> What is required
From the first line below to the last, reproduce the material exactly and leave out the images.

> Records for this exercise
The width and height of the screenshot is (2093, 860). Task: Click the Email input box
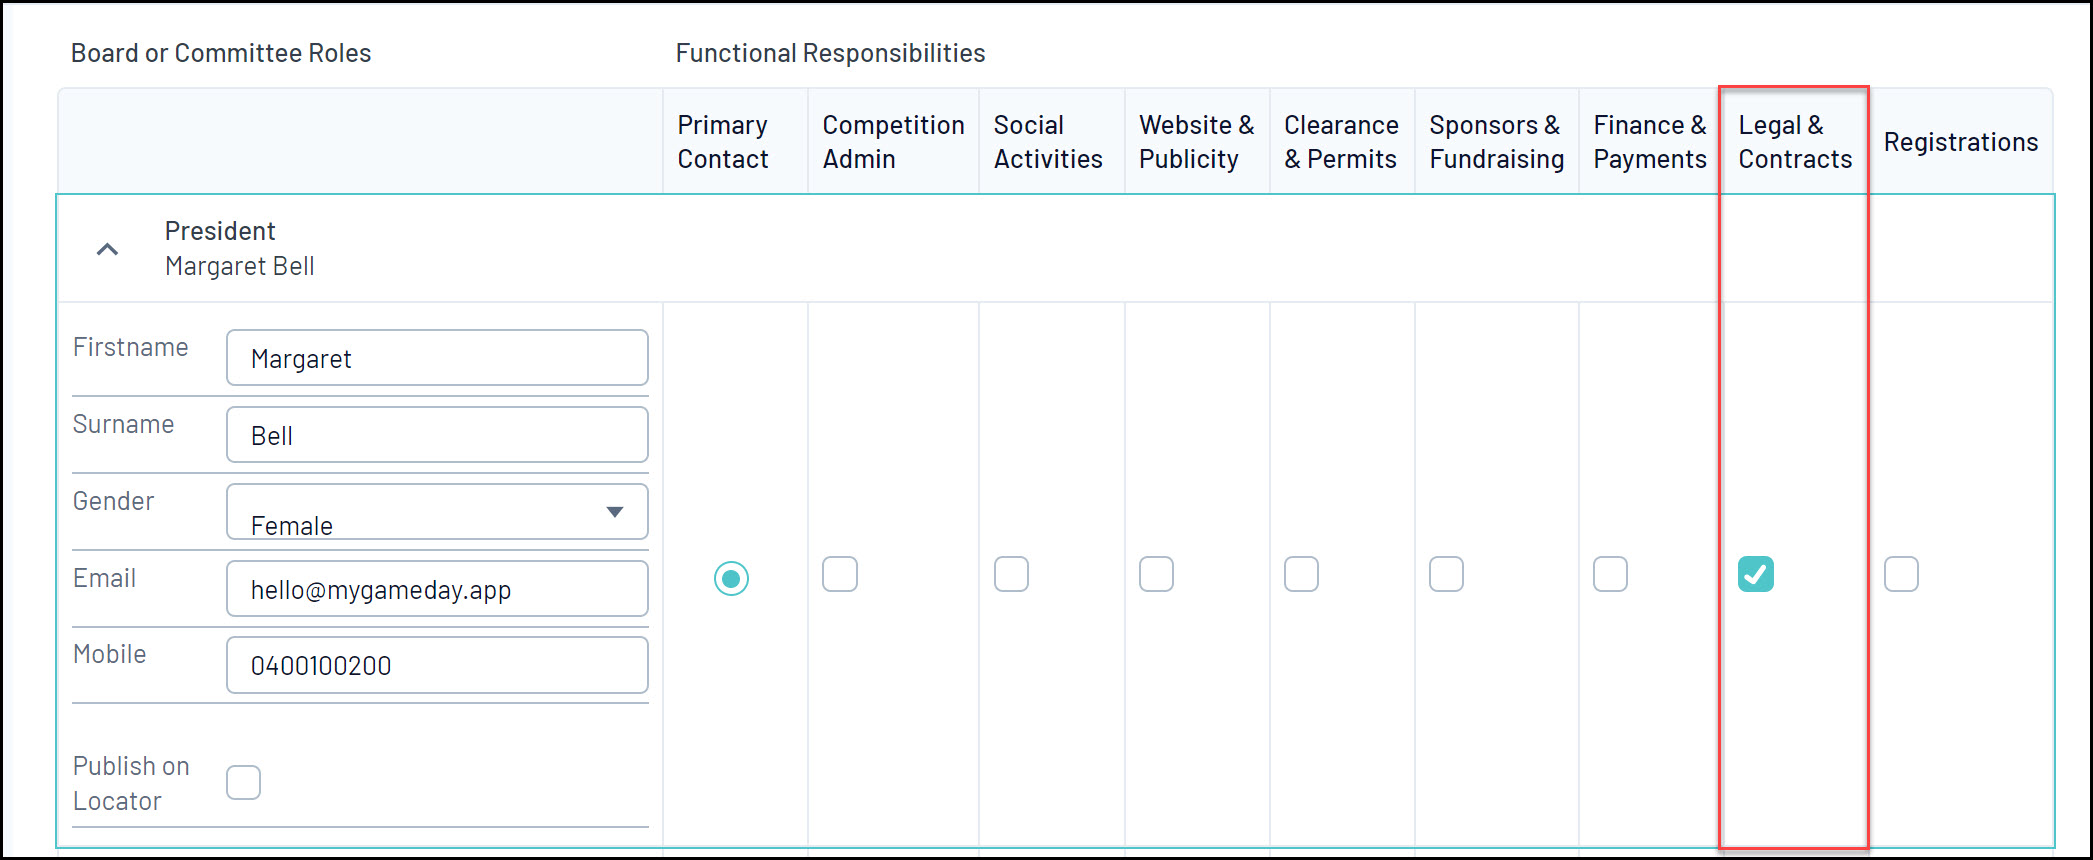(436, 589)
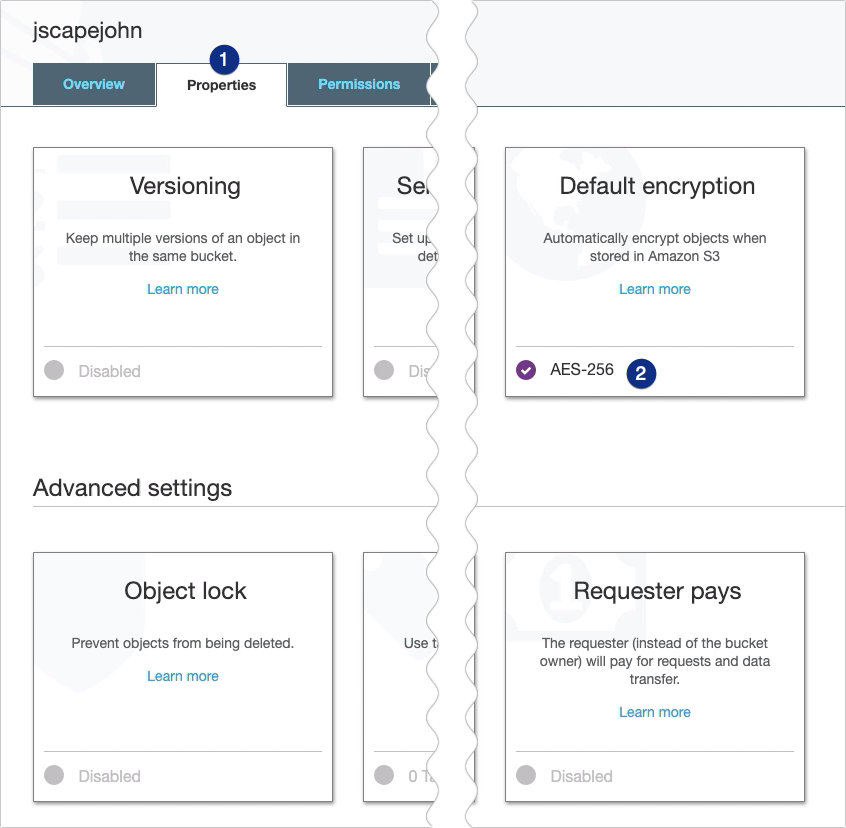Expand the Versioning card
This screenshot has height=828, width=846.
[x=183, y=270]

> Finished exercise
The width and height of the screenshot is (2093, 860). Task: Click the Email input box
(436, 589)
Expand the Versioning card
This screenshot has height=828, width=846.
[x=183, y=270]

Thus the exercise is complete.